On sait déjà que l’intensité d’une douleur physique dépend d’un nombre important de facteurs: type de pathologie à l’origine de la douleur, susceptibilité génétique aux maux physiques, construction du souvenir de cette douleur… Mais, quelles sont les relations entre la douleur physique et la douleur psychologique ?
Un chevauchement entre douleur physique et douleur morale
Tout commence par l’observation de patients ayant une mutation génétique rare leur empêchant de ressentir physiquement la douleur. C’est l’analgésie congénitale.
À savoir ! Dans l’analgésie congénitale, le message douloureux n’est pas perçu par le cerveau.

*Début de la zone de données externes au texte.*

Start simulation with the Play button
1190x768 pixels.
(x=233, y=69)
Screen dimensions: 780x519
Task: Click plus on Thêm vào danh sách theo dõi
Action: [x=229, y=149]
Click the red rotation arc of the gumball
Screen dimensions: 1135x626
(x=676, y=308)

Ce dysfonctionnement peut provenir des récepteurs de la douleur (récepteur nociceptif), des fibres nerveuses ou de la région du cerveau qui décode le message douloureux. Les patients sont très vulnérables : ils peuvent se brûler, se mordre la langue ou se fracturer un membre sans même s’en rendre compte. Les chocs répétés peuvent déformer les articulations et entraîner des plaies. Aujourd’hui, cette maladie ne se guérit pas et passe par un accompagnement avec un ergothérapeute pour se protéger des chocs et blessures.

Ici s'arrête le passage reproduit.